Does B1B54 mean the right-front corner sensor is bad?
No. The DTC identifies a suspected trouble area, not a failed part. BYD logic sets B1B54 when the signal circuit behaves like an open or a ground short. Prove power, ground, and signal integrity at the sensor connector first. If wiring and terminals pass loaded checks and the signal still fails, then suspect the sensor.
How do I confirm the repair and make sure the code will not return?
Clear the DTC, then operate the vehicle in conditions that force the system to use the right-front corner input. That often includes low-speed maneuvering, steering changes, and parking-assist activation. Watch live data for dropouts or stuck readings. The enable criteria for the re-check vary by BYD system, so confirm the exact drive conditions in service information.

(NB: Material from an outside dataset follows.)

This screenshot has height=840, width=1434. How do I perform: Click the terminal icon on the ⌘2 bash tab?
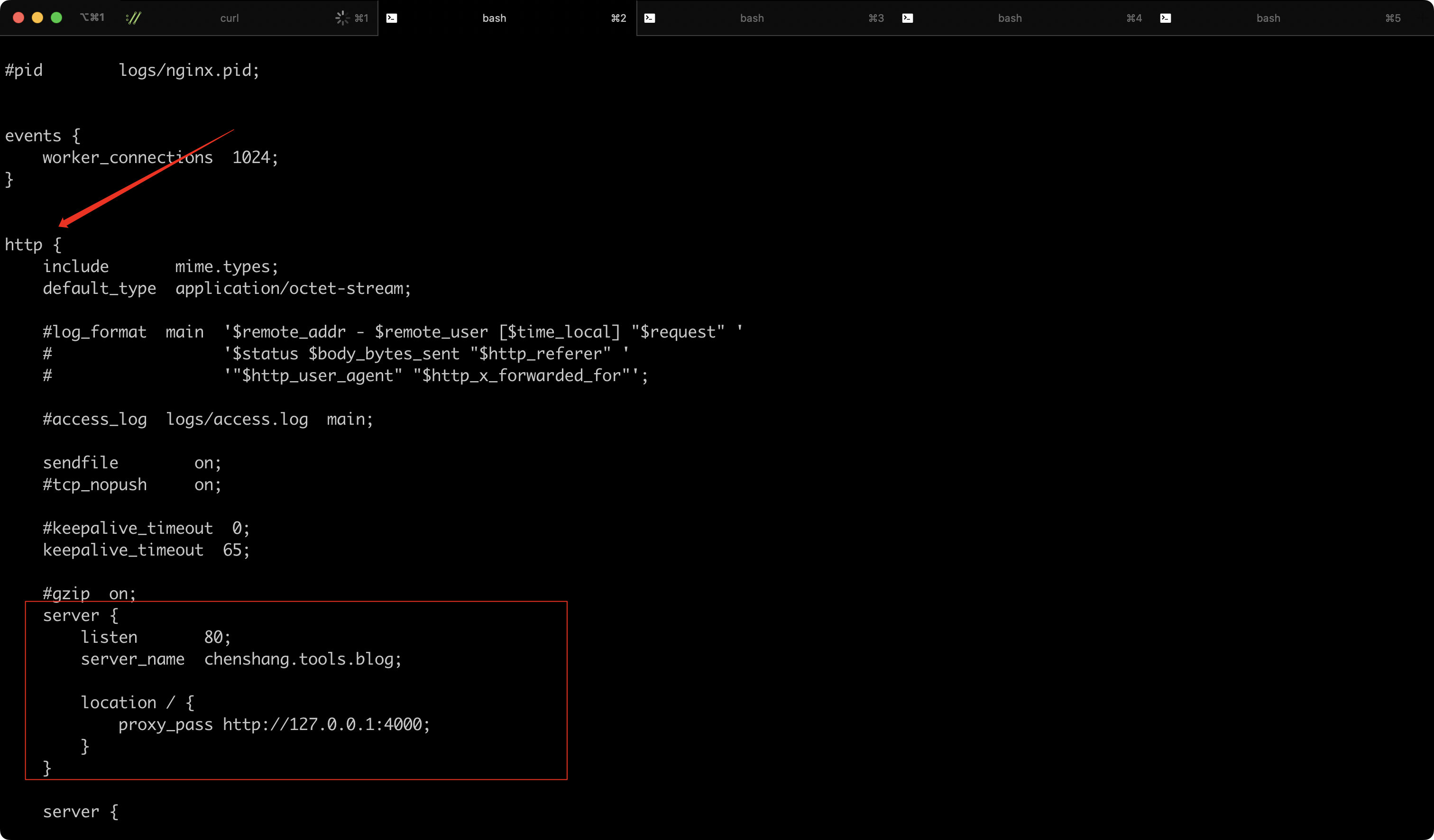point(392,18)
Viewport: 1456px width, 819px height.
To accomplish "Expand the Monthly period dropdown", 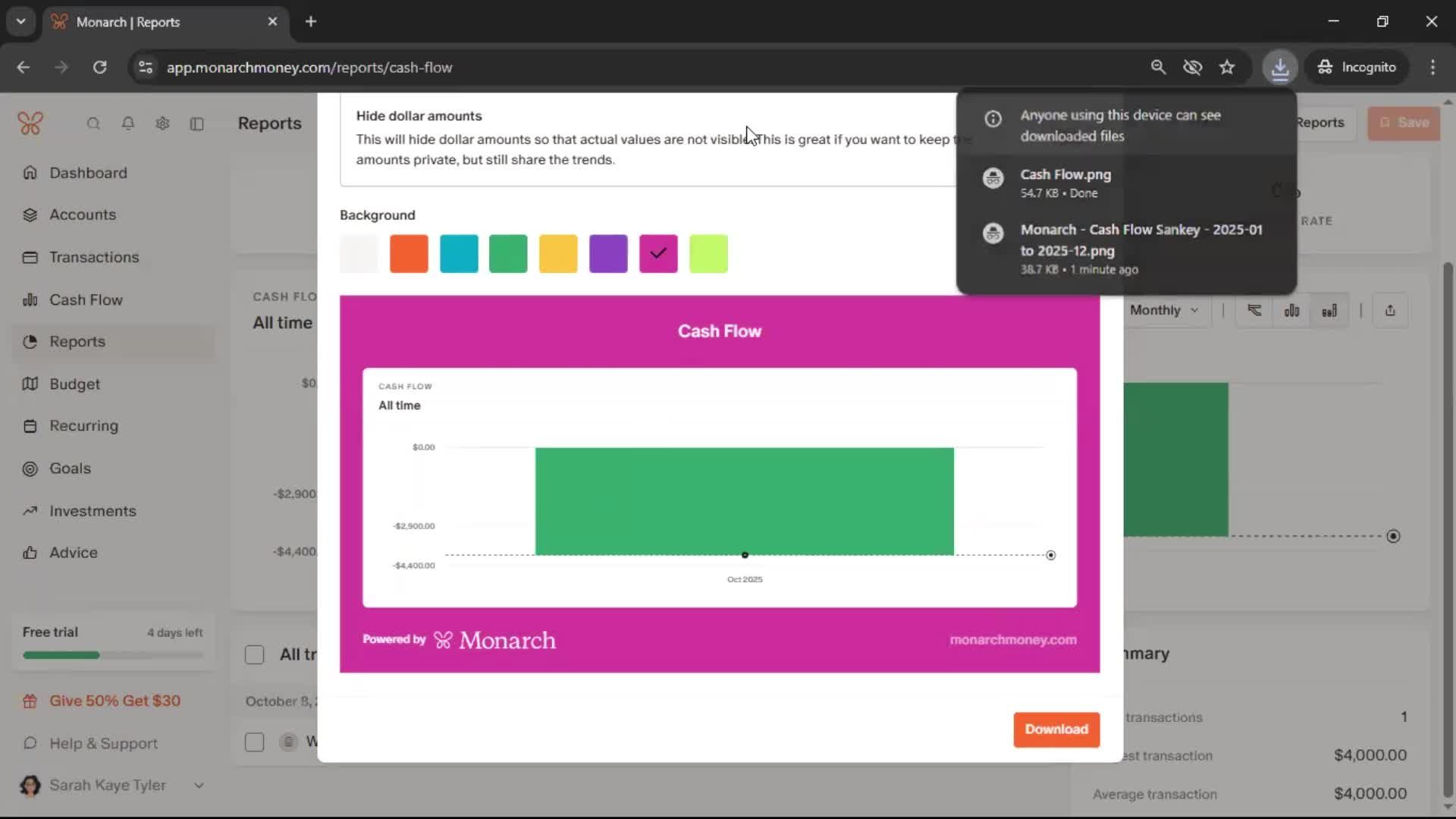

Can a weak 12V battery or low system voltage set B1B54?
Yes, low voltage can trigger body DTCs and corrupt sensor signals. A marginal 12V supply can also exaggerate connector resistance and create false “open circuit” behavior. Check for low-voltage history DTCs and verify charging system stability. If voltage stays stable and only the right-front corner signal fails, return to harness and connector testing at that corner.

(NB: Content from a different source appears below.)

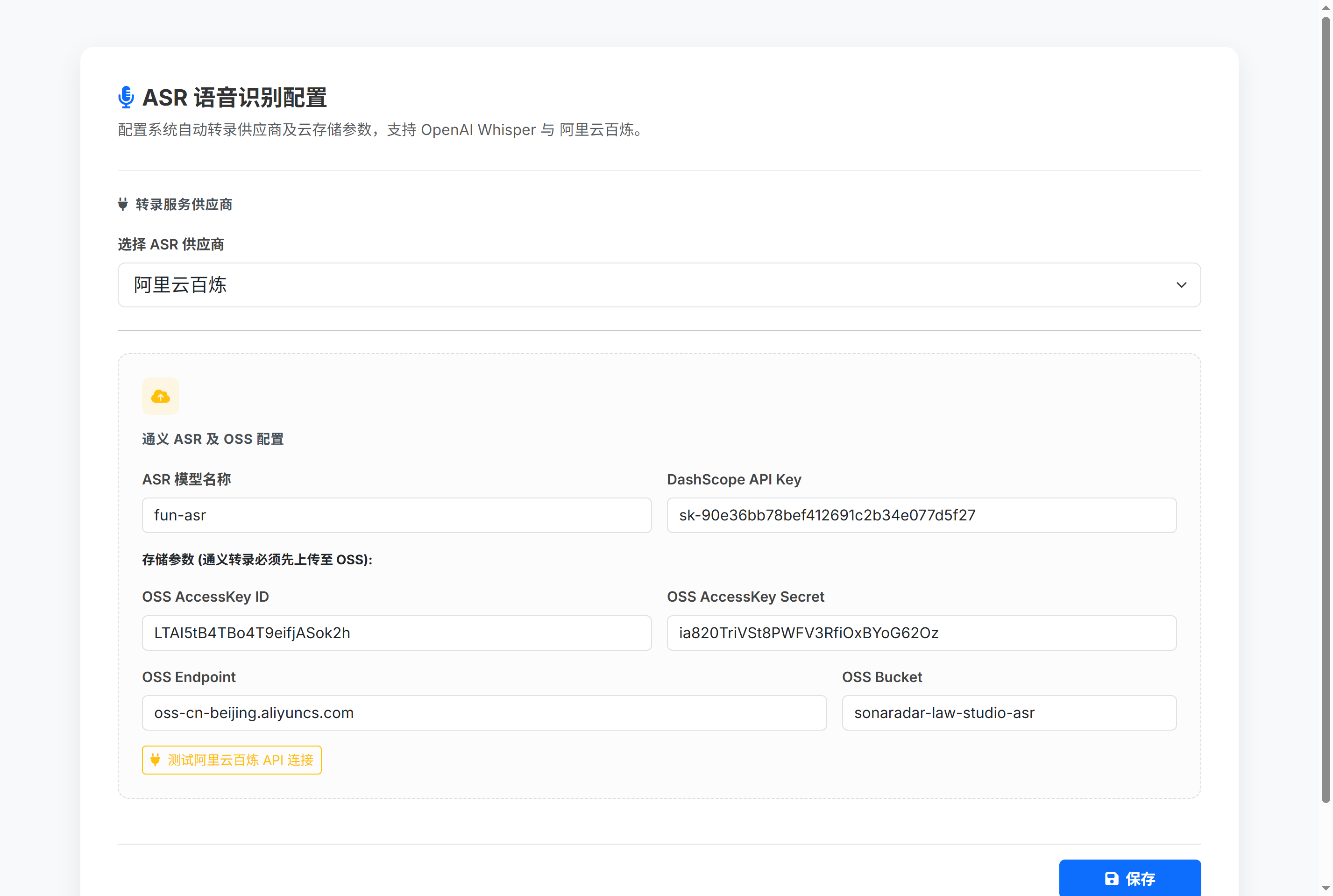Viewport: 1333px width, 896px height.
Task: Click the chevron arrow on the provider selector
Action: pyautogui.click(x=1181, y=285)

If I replace the sensor, will I need calibration or initialization on a BYD Atto 3?
Some BYD platforms require an initialization, learning routine, or configuration step after sensor replacement, especially when the sensor feeds parking-assist functions. Use a scan tool that supports BYD body/parking modules to check for routines like “sensor learn” or “reset.” Do not assume plug-and-play. Finish with a functional test and a re-scan for pending faults.